How does this affect your bottom line?

Burnout and the effects of work addiction mean that those already hard-to-find employees – often the best, brightest (and, of course, most hardworking) – are lost. This further compromises your company’s productivity, and can lead to a severe retention and recruitment challenge.

Ask yourself: who within your business can you least afford to lose to burnout? If you had to replace him or her, how difficult would it be and what impact would it have on your bottom line? And if key people that you lean on and trust are burning out, what about the rest of your staff? Will they soon follow? How about you, how will you survive if your key people leave?

I doubt most senior executives consider the ramification of work-life balance for their staff. It’s not our responsibility, right? Wrong! Our employees’ well-being is ultimately integral to our own success.

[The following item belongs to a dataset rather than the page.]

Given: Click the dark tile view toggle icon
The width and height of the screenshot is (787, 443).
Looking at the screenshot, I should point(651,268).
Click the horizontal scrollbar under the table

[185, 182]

Consider, too, that we also set the cadence for the workplace. We lead best when we lead by example. If we are burning the midnight oil every night of every week, what example does that set? Good employees—our best employees—may feel they should, too. This may be good short-term, and may be necessary for days or even weeks at a time. But over the course of months and years it can have disastrous effects.

A strong and sustainable work ethic is the derivative of personal drive fueled by rewards in non-business activities (family, friends, and recreation) or work-related environments. Balance in these areas propels work ethic. In my experience, the best entrepreneurs and business leaders I interact with have a strong mastery of balance, which is a major contributing factor to their success.